■ Written problem:
Reproduce each of the following items word for word, keeping every line unchanged and in its original order.

■ Exercise materials:
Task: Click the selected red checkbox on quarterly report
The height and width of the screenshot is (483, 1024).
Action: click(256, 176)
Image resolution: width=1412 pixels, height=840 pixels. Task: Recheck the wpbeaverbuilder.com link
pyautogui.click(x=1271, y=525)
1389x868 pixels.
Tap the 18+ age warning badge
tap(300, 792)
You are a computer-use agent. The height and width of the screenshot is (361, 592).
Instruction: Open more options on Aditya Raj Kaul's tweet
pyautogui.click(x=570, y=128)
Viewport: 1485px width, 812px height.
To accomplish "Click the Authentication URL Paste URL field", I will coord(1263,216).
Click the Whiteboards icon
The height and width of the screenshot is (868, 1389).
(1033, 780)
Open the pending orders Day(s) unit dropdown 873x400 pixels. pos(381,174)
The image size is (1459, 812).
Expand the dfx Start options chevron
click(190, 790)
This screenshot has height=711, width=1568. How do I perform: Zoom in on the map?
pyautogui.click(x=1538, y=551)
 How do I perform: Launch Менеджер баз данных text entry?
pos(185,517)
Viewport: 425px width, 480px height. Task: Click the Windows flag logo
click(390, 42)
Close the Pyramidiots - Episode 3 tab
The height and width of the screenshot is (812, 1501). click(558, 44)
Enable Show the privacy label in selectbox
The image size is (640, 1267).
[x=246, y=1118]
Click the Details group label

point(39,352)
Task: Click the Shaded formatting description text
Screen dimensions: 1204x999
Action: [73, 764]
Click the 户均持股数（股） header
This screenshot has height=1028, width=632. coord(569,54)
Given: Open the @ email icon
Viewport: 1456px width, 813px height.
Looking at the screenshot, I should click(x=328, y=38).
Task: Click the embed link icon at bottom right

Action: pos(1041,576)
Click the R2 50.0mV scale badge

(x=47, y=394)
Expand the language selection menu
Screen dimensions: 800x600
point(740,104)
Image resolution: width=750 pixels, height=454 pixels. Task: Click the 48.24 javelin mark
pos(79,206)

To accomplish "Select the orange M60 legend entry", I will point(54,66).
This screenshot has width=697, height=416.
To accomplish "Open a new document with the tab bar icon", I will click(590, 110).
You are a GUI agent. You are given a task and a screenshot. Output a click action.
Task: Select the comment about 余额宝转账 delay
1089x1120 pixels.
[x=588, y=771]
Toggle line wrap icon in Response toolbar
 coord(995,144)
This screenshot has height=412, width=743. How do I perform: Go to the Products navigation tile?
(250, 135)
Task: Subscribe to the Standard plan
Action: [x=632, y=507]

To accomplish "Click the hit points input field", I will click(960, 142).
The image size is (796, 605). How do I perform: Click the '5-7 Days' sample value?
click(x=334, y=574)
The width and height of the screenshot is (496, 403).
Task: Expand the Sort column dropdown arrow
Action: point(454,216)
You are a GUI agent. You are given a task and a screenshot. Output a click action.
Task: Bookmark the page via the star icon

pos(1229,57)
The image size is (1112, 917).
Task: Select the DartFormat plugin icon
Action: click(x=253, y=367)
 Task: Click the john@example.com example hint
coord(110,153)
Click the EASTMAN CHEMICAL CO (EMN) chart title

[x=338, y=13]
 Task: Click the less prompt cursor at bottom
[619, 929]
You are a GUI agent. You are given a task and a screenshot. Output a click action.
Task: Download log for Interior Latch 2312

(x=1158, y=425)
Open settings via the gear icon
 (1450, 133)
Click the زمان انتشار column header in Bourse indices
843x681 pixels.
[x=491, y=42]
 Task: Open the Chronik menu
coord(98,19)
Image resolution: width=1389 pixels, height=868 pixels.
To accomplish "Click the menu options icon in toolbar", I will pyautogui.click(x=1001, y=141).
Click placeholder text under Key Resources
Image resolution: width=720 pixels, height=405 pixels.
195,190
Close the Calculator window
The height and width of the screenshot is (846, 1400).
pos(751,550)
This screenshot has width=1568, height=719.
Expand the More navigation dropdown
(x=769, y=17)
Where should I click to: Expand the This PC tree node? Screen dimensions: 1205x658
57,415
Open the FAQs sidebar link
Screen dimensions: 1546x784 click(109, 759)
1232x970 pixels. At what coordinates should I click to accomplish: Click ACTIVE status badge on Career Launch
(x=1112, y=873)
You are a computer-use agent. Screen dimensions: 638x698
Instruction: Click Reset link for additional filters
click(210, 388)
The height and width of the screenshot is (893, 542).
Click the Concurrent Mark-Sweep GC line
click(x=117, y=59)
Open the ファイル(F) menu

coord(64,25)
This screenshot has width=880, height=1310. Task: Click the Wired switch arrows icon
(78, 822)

■ Answer to the problem:
Task: Click the selected red checkbox on quarterly report
The height and width of the screenshot is (483, 1024).
Action: click(256, 176)
Image resolution: width=1412 pixels, height=840 pixels. Task: Recheck the wpbeaverbuilder.com link
pyautogui.click(x=1271, y=525)
1389x868 pixels.
Tap the 18+ age warning badge
tap(300, 792)
You are a computer-use agent. The height and width of the screenshot is (361, 592).
Instruction: Open more options on Aditya Raj Kaul's tweet
pyautogui.click(x=570, y=128)
Viewport: 1485px width, 812px height.
To accomplish "Click the Authentication URL Paste URL field", I will coord(1263,216).
Click the Whiteboards icon
The height and width of the screenshot is (868, 1389).
(1033, 780)
Open the pending orders Day(s) unit dropdown 873x400 pixels. pos(381,174)
The image size is (1459, 812).
Expand the dfx Start options chevron
click(190, 790)
This screenshot has height=711, width=1568. How do I perform: Zoom in on the map?
pyautogui.click(x=1538, y=551)
 How do I perform: Launch Менеджер баз данных text entry?
pos(185,517)
Viewport: 425px width, 480px height. Task: Click the Windows flag logo
click(390, 42)
Close the Pyramidiots - Episode 3 tab
The height and width of the screenshot is (812, 1501). click(558, 44)
Enable Show the privacy label in selectbox
The image size is (640, 1267).
[x=246, y=1118]
Click the Details group label

point(39,352)
Task: Click the Shaded formatting description text
Screen dimensions: 1204x999
Action: [73, 764]
Click the 户均持股数（股） header
This screenshot has height=1028, width=632. coord(569,54)
Given: Open the @ email icon
Viewport: 1456px width, 813px height.
Looking at the screenshot, I should click(x=328, y=38).
Task: Click the embed link icon at bottom right

Action: pos(1041,576)
Click the R2 50.0mV scale badge

(x=47, y=394)
Expand the language selection menu
Screen dimensions: 800x600
point(740,104)
Image resolution: width=750 pixels, height=454 pixels. Task: Click the 48.24 javelin mark
pos(79,206)

To accomplish "Select the orange M60 legend entry", I will point(54,66).
This screenshot has width=697, height=416.
To accomplish "Open a new document with the tab bar icon", I will click(590, 110).
You are a GUI agent. You are given a task and a screenshot. Output a click action.
Task: Select the comment about 余额宝转账 delay
1089x1120 pixels.
[x=588, y=771]
Toggle line wrap icon in Response toolbar
 coord(995,144)
This screenshot has height=412, width=743. How do I perform: Go to the Products navigation tile?
(250, 135)
Task: Subscribe to the Standard plan
Action: [x=632, y=507]

To accomplish "Click the hit points input field", I will click(960, 142).
The image size is (796, 605). How do I perform: Click the '5-7 Days' sample value?
click(x=334, y=574)
The width and height of the screenshot is (496, 403).
Task: Expand the Sort column dropdown arrow
Action: point(454,216)
You are a GUI agent. You are given a task and a screenshot. Output a click action.
Task: Bookmark the page via the star icon

pos(1229,57)
The image size is (1112, 917).
Task: Select the DartFormat plugin icon
Action: click(x=253, y=367)
 Task: Click the john@example.com example hint
coord(110,153)
Click the EASTMAN CHEMICAL CO (EMN) chart title

[x=338, y=13]
 Task: Click the less prompt cursor at bottom
[619, 929]
You are a GUI agent. You are given a task and a screenshot. Output a click action.
Task: Download log for Interior Latch 2312

(x=1158, y=425)
Open settings via the gear icon
 (1450, 133)
Click the زمان انتشار column header in Bourse indices
843x681 pixels.
[x=491, y=42]
 Task: Open the Chronik menu
coord(98,19)
Image resolution: width=1389 pixels, height=868 pixels.
To accomplish "Click the menu options icon in toolbar", I will pyautogui.click(x=1001, y=141).
Click placeholder text under Key Resources
Image resolution: width=720 pixels, height=405 pixels.
195,190
Close the Calculator window
The height and width of the screenshot is (846, 1400).
pos(751,550)
This screenshot has width=1568, height=719.
Expand the More navigation dropdown
(x=769, y=17)
Where should I click to: Expand the This PC tree node? Screen dimensions: 1205x658
57,415
Open the FAQs sidebar link
Screen dimensions: 1546x784 click(109, 759)
1232x970 pixels. At what coordinates should I click to accomplish: Click ACTIVE status badge on Career Launch
(x=1112, y=873)
You are a computer-use agent. Screen dimensions: 638x698
Instruction: Click Reset link for additional filters
click(210, 388)
The height and width of the screenshot is (893, 542).
Click the Concurrent Mark-Sweep GC line
click(x=117, y=59)
Open the ファイル(F) menu

coord(64,25)
This screenshot has width=880, height=1310. Task: Click the Wired switch arrows icon
(78, 822)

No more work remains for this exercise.